### THE PROBLEM
Give back all of the data exactly as written.

### DATA PROVIDED
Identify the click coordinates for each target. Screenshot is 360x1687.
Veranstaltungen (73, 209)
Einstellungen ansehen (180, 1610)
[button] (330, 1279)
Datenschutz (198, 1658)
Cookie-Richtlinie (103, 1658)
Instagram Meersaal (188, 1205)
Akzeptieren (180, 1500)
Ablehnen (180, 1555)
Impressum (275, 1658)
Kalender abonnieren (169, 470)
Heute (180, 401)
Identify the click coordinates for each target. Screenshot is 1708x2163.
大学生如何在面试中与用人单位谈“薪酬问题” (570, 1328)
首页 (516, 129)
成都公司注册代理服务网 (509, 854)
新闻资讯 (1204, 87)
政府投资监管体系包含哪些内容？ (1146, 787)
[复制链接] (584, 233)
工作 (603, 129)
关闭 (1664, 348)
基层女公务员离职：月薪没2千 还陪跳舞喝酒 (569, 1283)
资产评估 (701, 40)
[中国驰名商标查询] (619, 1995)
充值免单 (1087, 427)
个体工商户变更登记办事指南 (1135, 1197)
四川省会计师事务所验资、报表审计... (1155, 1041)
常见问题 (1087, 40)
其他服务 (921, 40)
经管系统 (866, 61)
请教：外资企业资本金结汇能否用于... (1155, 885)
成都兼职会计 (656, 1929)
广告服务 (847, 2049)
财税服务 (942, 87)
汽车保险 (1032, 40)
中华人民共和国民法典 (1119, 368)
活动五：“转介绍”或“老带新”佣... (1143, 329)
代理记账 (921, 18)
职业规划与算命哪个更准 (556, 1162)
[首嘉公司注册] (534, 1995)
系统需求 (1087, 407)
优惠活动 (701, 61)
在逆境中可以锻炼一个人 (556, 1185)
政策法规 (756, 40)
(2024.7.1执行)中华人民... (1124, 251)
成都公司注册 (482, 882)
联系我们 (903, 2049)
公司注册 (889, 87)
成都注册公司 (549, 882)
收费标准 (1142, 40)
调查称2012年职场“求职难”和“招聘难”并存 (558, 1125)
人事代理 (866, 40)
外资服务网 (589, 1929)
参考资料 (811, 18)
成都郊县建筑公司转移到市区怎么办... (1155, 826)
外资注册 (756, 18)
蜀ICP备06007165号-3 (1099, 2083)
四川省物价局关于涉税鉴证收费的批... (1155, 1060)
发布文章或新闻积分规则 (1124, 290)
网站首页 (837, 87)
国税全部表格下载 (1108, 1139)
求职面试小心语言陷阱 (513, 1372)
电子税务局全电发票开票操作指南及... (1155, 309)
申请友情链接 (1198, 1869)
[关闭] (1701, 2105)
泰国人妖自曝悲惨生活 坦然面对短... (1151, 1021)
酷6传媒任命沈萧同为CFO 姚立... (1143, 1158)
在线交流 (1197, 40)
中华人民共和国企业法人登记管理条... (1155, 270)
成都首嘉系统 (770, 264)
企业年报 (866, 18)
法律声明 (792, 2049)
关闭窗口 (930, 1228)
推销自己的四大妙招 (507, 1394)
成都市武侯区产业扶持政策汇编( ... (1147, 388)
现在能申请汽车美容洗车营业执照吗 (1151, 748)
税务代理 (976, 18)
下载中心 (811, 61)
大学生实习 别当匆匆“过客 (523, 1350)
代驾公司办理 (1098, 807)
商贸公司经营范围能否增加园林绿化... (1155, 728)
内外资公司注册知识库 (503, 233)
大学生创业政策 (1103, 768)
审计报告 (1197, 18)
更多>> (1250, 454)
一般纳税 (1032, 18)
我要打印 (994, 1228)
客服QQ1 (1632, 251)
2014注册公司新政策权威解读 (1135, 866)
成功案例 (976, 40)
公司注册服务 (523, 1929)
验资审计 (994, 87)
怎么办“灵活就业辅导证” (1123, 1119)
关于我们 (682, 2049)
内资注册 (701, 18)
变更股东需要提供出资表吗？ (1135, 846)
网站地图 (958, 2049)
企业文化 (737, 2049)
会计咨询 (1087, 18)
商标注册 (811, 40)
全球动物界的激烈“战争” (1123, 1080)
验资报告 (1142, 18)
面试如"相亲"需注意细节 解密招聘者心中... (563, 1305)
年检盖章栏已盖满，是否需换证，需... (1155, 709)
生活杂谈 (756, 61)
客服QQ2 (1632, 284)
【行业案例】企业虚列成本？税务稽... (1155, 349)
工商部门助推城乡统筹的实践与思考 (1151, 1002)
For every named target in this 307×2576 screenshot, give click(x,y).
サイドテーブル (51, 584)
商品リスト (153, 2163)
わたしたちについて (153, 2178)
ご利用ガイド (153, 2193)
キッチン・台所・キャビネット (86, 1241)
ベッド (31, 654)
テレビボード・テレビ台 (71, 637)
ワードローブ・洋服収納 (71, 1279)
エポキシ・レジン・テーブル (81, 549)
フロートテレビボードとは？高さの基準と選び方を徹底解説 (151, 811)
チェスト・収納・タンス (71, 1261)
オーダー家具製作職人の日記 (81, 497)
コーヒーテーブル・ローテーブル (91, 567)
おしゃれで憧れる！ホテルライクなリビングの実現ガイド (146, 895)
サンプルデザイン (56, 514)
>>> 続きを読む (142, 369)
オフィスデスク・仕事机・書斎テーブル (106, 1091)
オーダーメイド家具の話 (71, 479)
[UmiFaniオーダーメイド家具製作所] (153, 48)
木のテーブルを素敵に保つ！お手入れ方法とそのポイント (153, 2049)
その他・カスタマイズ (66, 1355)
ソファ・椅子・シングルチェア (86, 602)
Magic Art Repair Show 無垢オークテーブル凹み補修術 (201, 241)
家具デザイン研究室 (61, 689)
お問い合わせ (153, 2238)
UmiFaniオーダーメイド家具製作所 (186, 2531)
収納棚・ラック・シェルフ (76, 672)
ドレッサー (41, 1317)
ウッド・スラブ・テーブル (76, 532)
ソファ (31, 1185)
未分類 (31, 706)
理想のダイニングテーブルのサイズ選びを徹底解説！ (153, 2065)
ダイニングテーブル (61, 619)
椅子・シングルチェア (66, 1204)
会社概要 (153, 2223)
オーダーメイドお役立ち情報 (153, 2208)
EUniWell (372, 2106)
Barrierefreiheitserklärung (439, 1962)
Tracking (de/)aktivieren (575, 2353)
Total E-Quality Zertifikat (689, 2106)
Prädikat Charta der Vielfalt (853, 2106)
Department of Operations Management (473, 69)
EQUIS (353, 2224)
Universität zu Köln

### EXERCISE RESULT
Identify the click coordinates for each target. Screenshot is 360x1687.
Veranstaltungen (73, 209)
Einstellungen ansehen (180, 1610)
[button] (330, 1279)
Datenschutz (198, 1658)
Cookie-Richtlinie (103, 1658)
Instagram Meersaal (188, 1205)
Akzeptieren (180, 1500)
Ablehnen (180, 1555)
Impressum (275, 1658)
Kalender abonnieren (169, 470)
Heute (180, 401)
Identify the click coordinates for each target. Screenshot is 1708x2163.
大学生如何在面试中与用人单位谈“薪酬问题” (570, 1328)
首页 (516, 129)
成都公司注册代理服务网 (509, 854)
新闻资讯 (1204, 87)
政府投资监管体系包含哪些内容？ (1146, 787)
[复制链接] (584, 233)
工作 (603, 129)
关闭 (1664, 348)
基层女公务员离职：月薪没2千 还陪跳舞喝酒 (569, 1283)
资产评估 (701, 40)
[中国驰名商标查询] (619, 1995)
充值免单 (1087, 427)
个体工商户变更登记办事指南 (1135, 1197)
四川省会计师事务所验资、报表审计... (1155, 1041)
常见问题 (1087, 40)
其他服务 (921, 40)
经管系统 (866, 61)
请教：外资企业资本金结汇能否用于... (1155, 885)
成都兼职会计 (656, 1929)
广告服务 (847, 2049)
财税服务 (942, 87)
汽车保险 (1032, 40)
中华人民共和国民法典 (1119, 368)
活动五：“转介绍”或“老带新”佣... (1143, 329)
代理记账 (921, 18)
职业规划与算命哪个更准 (556, 1162)
[首嘉公司注册] (534, 1995)
系统需求 (1087, 407)
优惠活动 (701, 61)
在逆境中可以锻炼一个人 (556, 1185)
政策法规 (756, 40)
(2024.7.1执行)中华人民... (1124, 251)
成都公司注册 (482, 882)
联系我们 (903, 2049)
公司注册 (889, 87)
成都注册公司 (549, 882)
收费标准 (1142, 40)
调查称2012年职场“求职难”和“招聘难”并存 (558, 1125)
人事代理 (866, 40)
外资服务网 (589, 1929)
参考资料 (811, 18)
成都郊县建筑公司转移到市区怎么办... (1155, 826)
外资注册 (756, 18)
蜀ICP备06007165号-3 (1099, 2083)
四川省物价局关于涉税鉴证收费的批... (1155, 1060)
发布文章或新闻积分规则 (1124, 290)
网站首页 (837, 87)
国税全部表格下载 (1108, 1139)
求职面试小心语言陷阱 (513, 1372)
电子税务局全电发票开票操作指南及... (1155, 309)
申请友情链接 (1198, 1869)
[关闭] (1701, 2105)
泰国人妖自曝悲惨生活 坦然面对短... (1151, 1021)
酷6传媒任命沈萧同为CFO 姚立... (1143, 1158)
在线交流 (1197, 40)
中华人民共和国企业法人登记管理条... (1155, 270)
成都首嘉系统 (770, 264)
企业年报 (866, 18)
法律声明 (792, 2049)
关闭窗口 (930, 1228)
推销自己的四大妙招 (507, 1394)
成都市武侯区产业扶持政策汇编( ... (1147, 388)
现在能申请汽车美容洗车营业执照吗 (1151, 748)
税务代理 (976, 18)
下载中心 (811, 61)
大学生实习 别当匆匆“过客 (523, 1350)
代驾公司办理 (1098, 807)
商贸公司经营范围能否增加园林绿化... (1155, 728)
内外资公司注册知识库 (503, 233)
大学生创业政策 (1103, 768)
审计报告 (1197, 18)
更多>> (1250, 454)
一般纳税 (1032, 18)
我要打印 (994, 1228)
客服QQ1 (1632, 251)
2014注册公司新政策权威解读 (1135, 866)
成功案例 (976, 40)
公司注册服务 (523, 1929)
验资审计 (994, 87)
怎么办“灵活就业辅导证” (1123, 1119)
关于我们 (682, 2049)
内资注册 (701, 18)
变更股东需要提供出资表吗？ (1135, 846)
网站地图 (958, 2049)
企业文化 (737, 2049)
会计咨询 (1087, 18)
商标注册 (811, 40)
全球动物界的激烈“战争” (1123, 1080)
验资报告 (1142, 18)
面试如"相亲"需注意细节 解密招聘者心中... (563, 1305)
年检盖章栏已盖满，是否需换证，需... (1155, 709)
生活杂谈 (756, 61)
客服QQ2 (1632, 284)
【行业案例】企业虚列成本？税务稽... (1155, 349)
工商部门助推城乡统筹的实践与思考 (1151, 1002)
For every named target in this 307×2576 screenshot, give click(x,y).
サイドテーブル (51, 584)
商品リスト (153, 2163)
わたしたちについて (153, 2178)
ご利用ガイド (153, 2193)
キッチン・台所・キャビネット (86, 1241)
ベッド (31, 654)
テレビボード・テレビ台 (71, 637)
ワードローブ・洋服収納 (71, 1279)
エポキシ・レジン・テーブル (81, 549)
フロートテレビボードとは？高さの基準と選び方を徹底解説 (151, 811)
チェスト・収納・タンス (71, 1261)
オーダー家具製作職人の日記 (81, 497)
コーヒーテーブル・ローテーブル (91, 567)
おしゃれで憧れる！ホテルライクなリビングの実現ガイド (146, 895)
サンプルデザイン (56, 514)
>>> 続きを読む (142, 369)
オフィスデスク・仕事机・書斎テーブル (106, 1091)
オーダーメイド家具の話 (71, 479)
[UmiFaniオーダーメイド家具製作所] (153, 48)
木のテーブルを素敵に保つ！お手入れ方法とそのポイント (153, 2049)
その他・カスタマイズ (66, 1355)
ソファ・椅子・シングルチェア (86, 602)
Magic Art Repair Show 無垢オークテーブル凹み補修術 (201, 241)
家具デザイン研究室 (61, 689)
お問い合わせ (153, 2238)
UmiFaniオーダーメイド家具製作所 (186, 2531)
収納棚・ラック・シェルフ (76, 672)
ドレッサー (41, 1317)
ウッド・スラブ・テーブル (76, 532)
ソファ (31, 1185)
未分類 (31, 706)
理想のダイニングテーブルのサイズ選びを徹底解説！ (153, 2065)
ダイニングテーブル (61, 619)
椅子・シングルチェア (66, 1204)
会社概要 (153, 2223)
オーダーメイドお役立ち情報 (153, 2208)
EUniWell (372, 2106)
Barrierefreiheitserklärung (439, 1962)
Tracking (de/)aktivieren (575, 2353)
Total E-Quality Zertifikat (689, 2106)
Prädikat Charta der Vielfalt (853, 2106)
Department of Operations Management (473, 69)
EQUIS (353, 2224)
Universität zu Köln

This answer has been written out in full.